For those workers-bats-vampires do not crave any blood; they crave resting. The night shift is always ready to clean up what needs a fixture for the dawn to arrive, and there is always something to clean up. As the apocalypse is an everyday reality, how are we facing it? Vampyr does not try to provide answers; the investment of the work is on the movement, in the instability, in one more take, one more perspective, up until it is time to return to the flight cases for a new day that precedes a new night, perhaps darker, perhaps lighter (for the moon, hopefully, will still be in motion).

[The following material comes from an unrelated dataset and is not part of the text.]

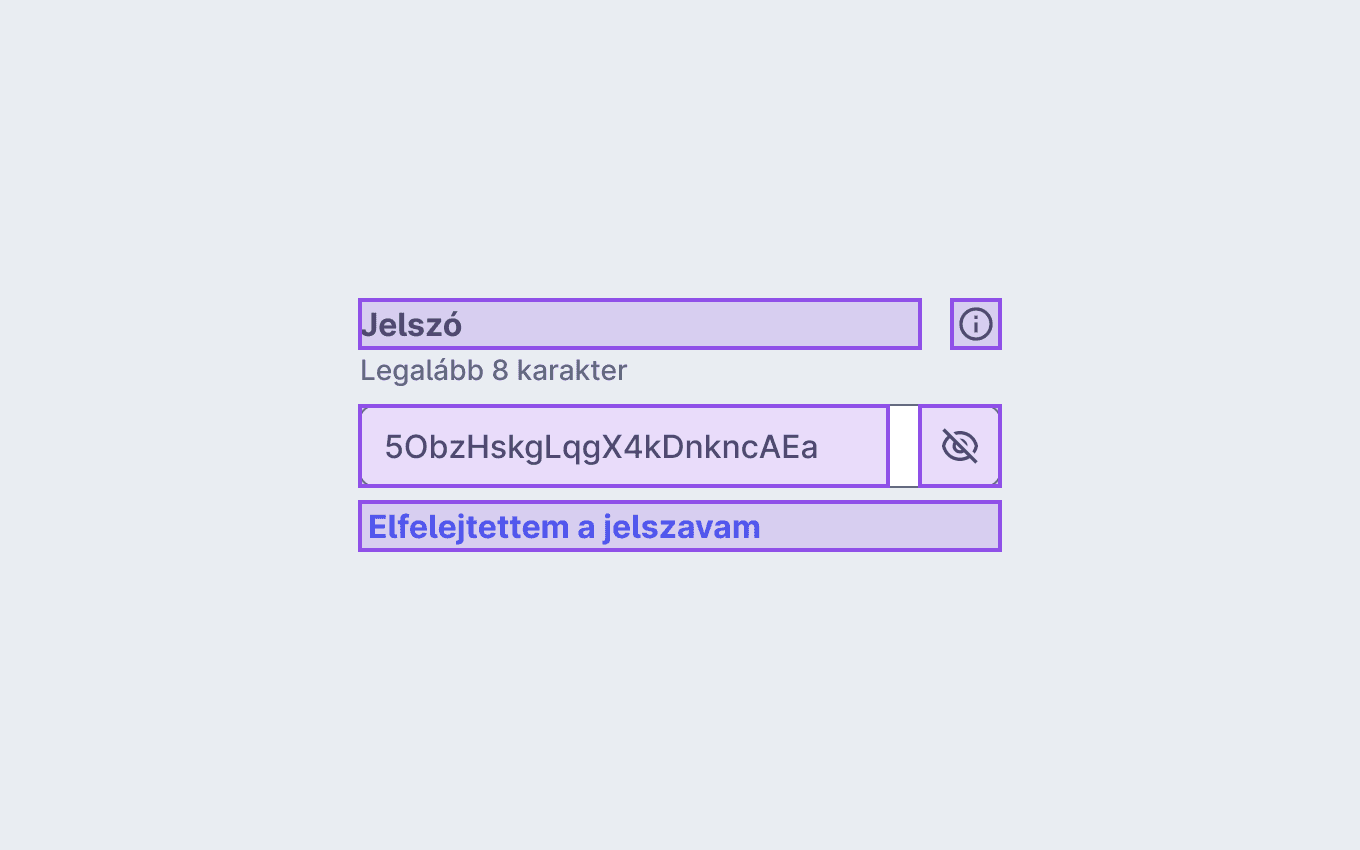Show more information about the Jelszó field

coord(975,324)
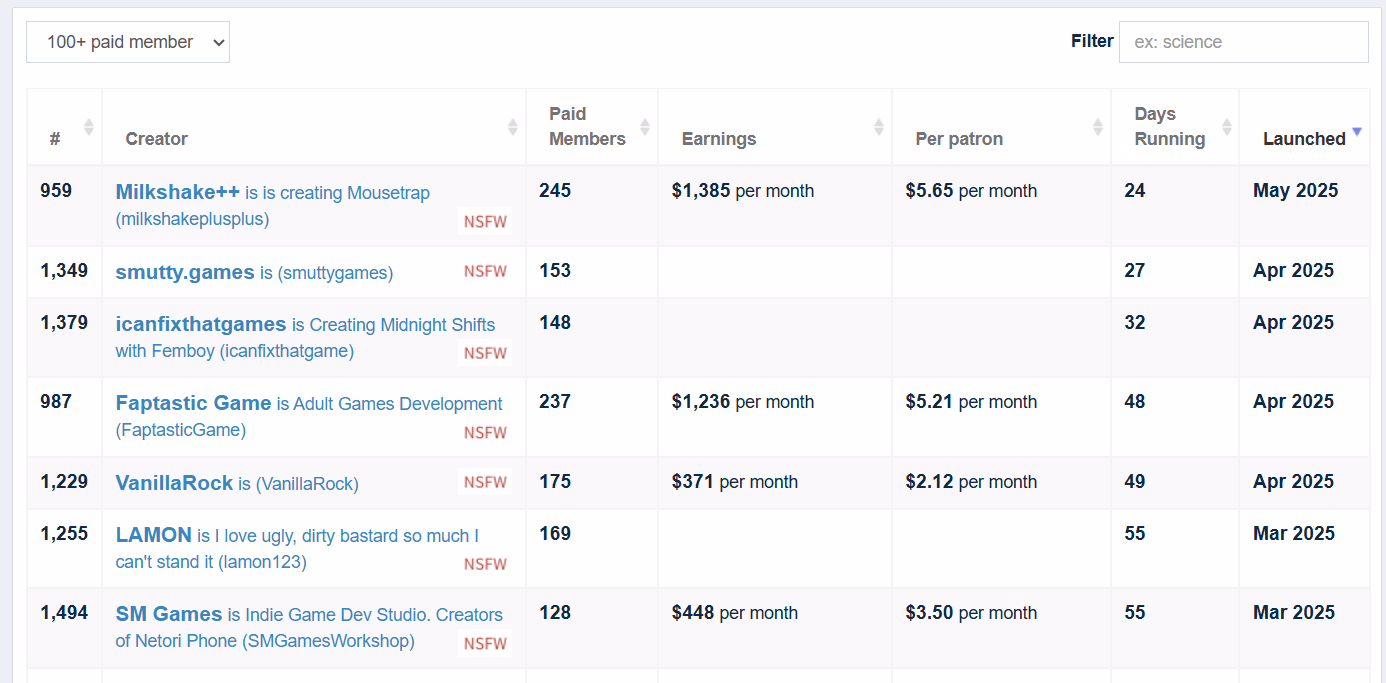Click sort arrows in Earnings column header
This screenshot has height=683, width=1386.
(879, 127)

It is sort of an Ouroboros that spirals itself, becoming something else as it catches its (former-self) tail, transforming what was said and done into other images that can inhabit beautiful and terrifying meanings and sensations at once – as the use of the plastic bags or the mention of the rocks, for instance. The repetitions and variations can sometimes explain previously hidden or subtle messages, but Vampyr seems to be mostly about confusing – in the best sense – the audience. Nothing is just what it is shown, and there is something about what we are not seeing and listening (how does the turbine rumour would sound?), and why is there an explanation about barotrauma when I thought that there was nothing else to be said?

Infante’s work goes over the top in a quite effective way: the story is never entirely told for maybe there is no entirety to grasp. A tale so old and obvious and yet so complex in its new disguises. These vampires can play the victim, the executor, the witness, the bystander, the spokesperson, the animal, the dead, the living, the dirt, the bat, the expert, the worker, the performer, all at once and nothing at all, falling from the skies and becoming invisible as the new day arises and who might be left to tell their stories? Vampyr is on itself an implosion – even with so many resources, it seems to embrace, at its own pace, the forthcoming demise that already happened.